Yikes. Talk about selective interpretation (Carroll that is). "Some have greatness thrust upon them" etc. In my view - and of course I'll be harsh on this - a statesman would have put the case for war to the country. Blair did. Howard didn't - it was another backroom decision, not made by the elected Parliament, and he lied that the decision had been made. He might have appeared more statesmanlike after the event (but only to some eyes, naturally). Carroll's second point relates to the 'culture wars' and is posited on a view that the Keating period was obsessed with symbols and imagery and the 'genuine' (for which read Lawson, the bush, Anazac, unlocked front doors and no shrill 'elites') Australia was disparaged. As ever there is a grain on truth in this, but we are coming at the issue from opposing persepctives because I would simply argue that the restoration of 'balance' is in fact the unshackling of racism/jingoism based on fear of those who are different.

Phil with a blog,

I thought that you might like it. So try this from John Roskam, the executive director of the Institute of Public Affairs:

Over his entire career, Howard has been consistent in his commitment to some key ideological touchstones. One of those is a belief in a limited role for government in the economy. "Economic rationalist" is an easy term to apply to the Prime Minister, but it fails to capture the full dimension of his contribution to national politics.
I thought that Howard was a big, centralizing government conservative myselfl not a libertarian.
Roskam continues to make his case:
At a more profound level, Howard has made respectable the everyday and ordinary desires of individuals and families. He has translated those desires into policies that acknowledge the limits of what politicians can do and should do. Exaggerated promises and grandiose visions are often unachievable and detract from the practical and mundane work of government.

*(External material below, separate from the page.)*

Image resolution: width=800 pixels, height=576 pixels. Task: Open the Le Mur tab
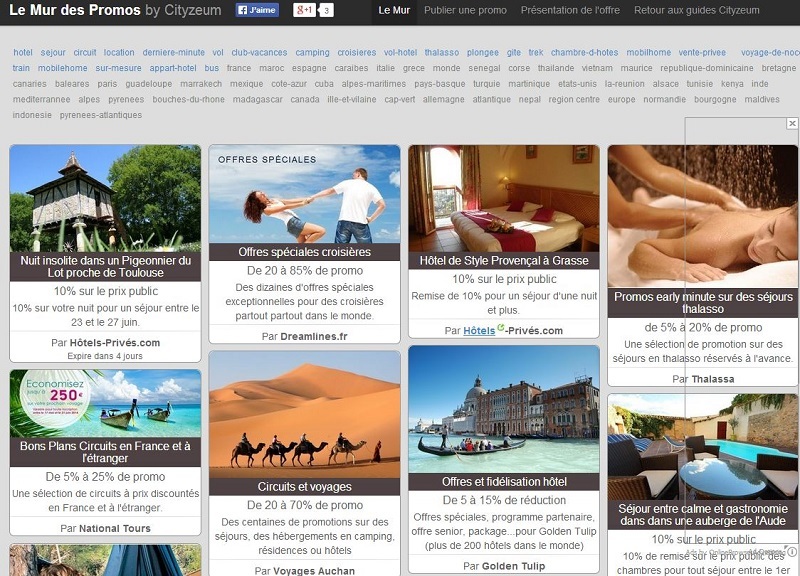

Howard's vision for the nation isn't pretentious..[it involves] the belief that it is for individuals and families themselves, not government, to decide how they should live.
So what was all that recent federal legislation about marriage, the one that only recognized between a man and women?

Do these IPA guys know what is happening? Or are they confused about the differences between conservatism and libertarianism?


I have no brief for IPA (no surprises there) but at least they're a damn sight more consistent in their views than the PM on economics. Private good, public bad. Absolute minimum public - secure the borders and property rights (probably not in that order!!). I didn't read the Roskam article (guessing I knew what it would contain) but you're right, that comment about the limits of government etc is just wish-fulfilment on IPA's part, and doesn't relate to the coalition's traditional obsession with what people do with their naughty bits. As ever with the IPA, it's relationship management with big biz.